Для того чтобы «подделать» это портрет, чтобы умышленно (да и ради чего?) придать старцу нарочитое сходство с Александром и при этом с такой глубиной психологического проникновения постичь всю логику духовной трагедии этого царя — для этого безвестный живописец должен был бы обладать прозорливостью гения. Но здесь не может идти речь не только о гении, но даже о скромном таланте: как произведение искусства, портрет почти безграмотен.
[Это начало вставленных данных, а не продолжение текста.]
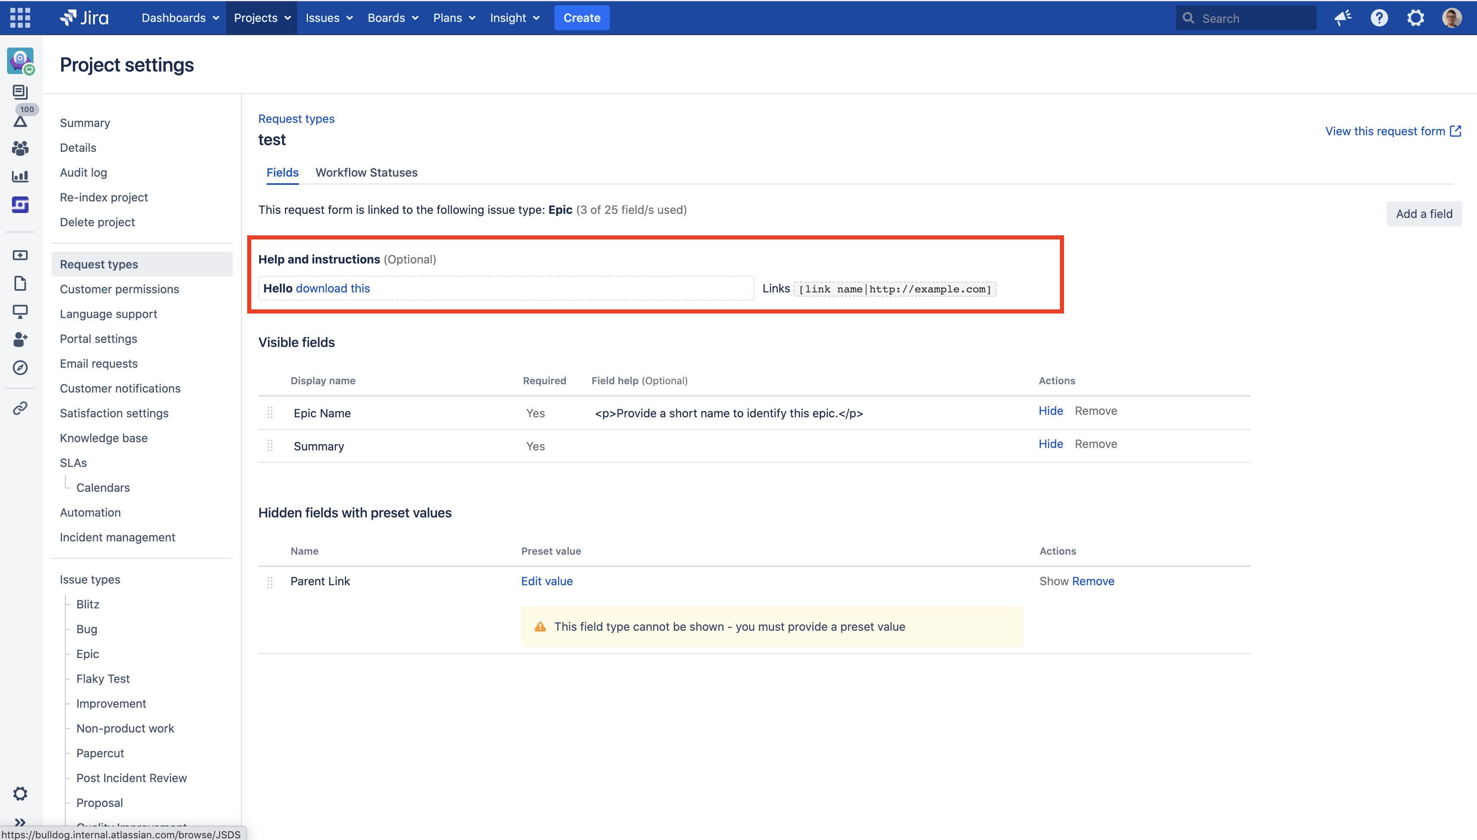Open the shortcuts link icon in sidebar

[20, 408]
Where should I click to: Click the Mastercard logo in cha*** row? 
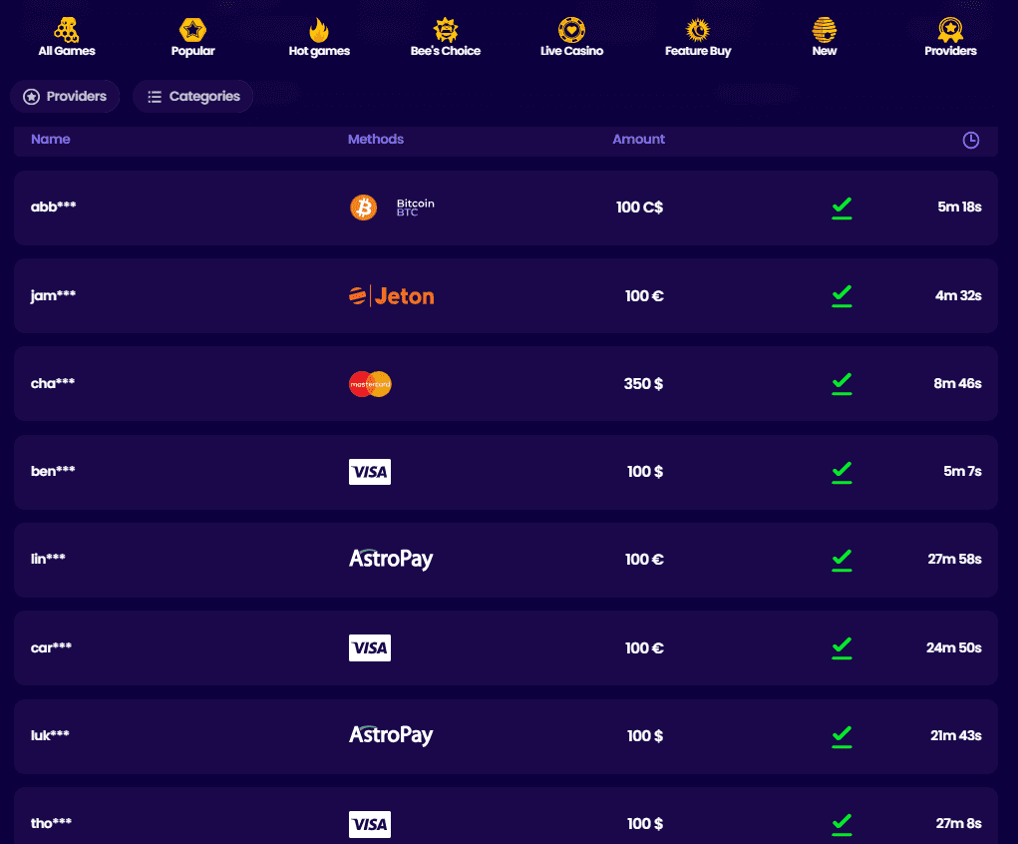click(x=370, y=384)
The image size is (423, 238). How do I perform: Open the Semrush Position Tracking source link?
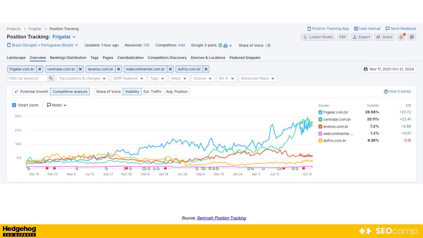click(x=221, y=218)
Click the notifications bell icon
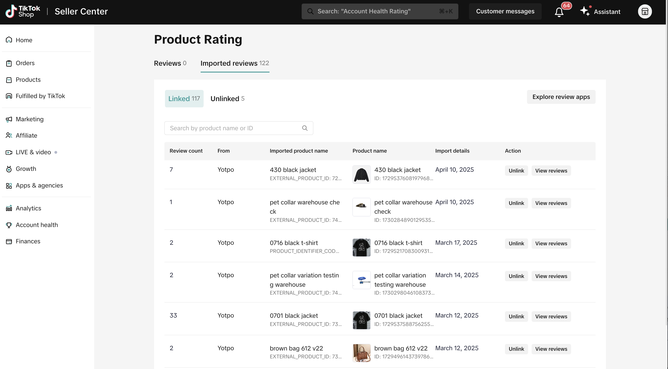The image size is (668, 369). (x=559, y=12)
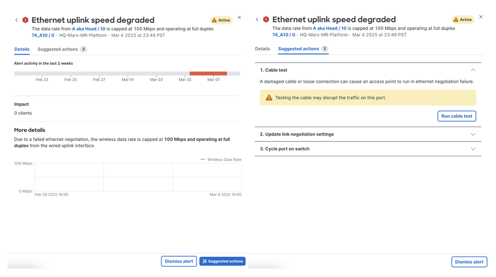The image size is (496, 277).
Task: Click the back arrow in right panel
Action: [257, 20]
Я невольно начинаю аргументировать. Мне бы хотелось привлечь все средства, чтобы передать другому своё знание. Потому что великих властителей с подобным историческим катарсисом едва ли удастся насчитать в мировой истории больше, чем пальцев на одной руке. Диоклетиан? Но, отказавшись от власти, он ушёл не в «пустыню», а просто в частную жизнь, как и Сулла. Карл V? Но он и в монастыре св. Юста не забывал государственных дел, а жизнь его там была окружена таким комфортом, какому позавидовал бы любой герцог. Нет, мне вспоминаются некоторые государи Индии, воистину великие — великие духом. Приходят на ум образы Чандрагупты Маурья, основателя первой Индийской империи, после блестящего царствования отрёкшегося от трона, вступившего на аскетический путь джайнов и покончившего жизнь тем искупительным самоубийством, которое допускается в этой религии: отказом от пищи; одна из колоссальнейших фигур всех времён и народов, император Ашока, после сокрушительной победы над государством Калингой постигший греховность убийства человека человеком, возвестивший об оставлении им пути «завоевания мира» ради пути распространения благочестия и после длительного царствования, едва ли не светлейшего в истории, принявший буддийский монашеский сан. Но все эти судьбы глубоко индивидуальны. И второй истории о тайном уходе государя могущественной державы и о смерти его через много лет в полной безвестности я не знаю.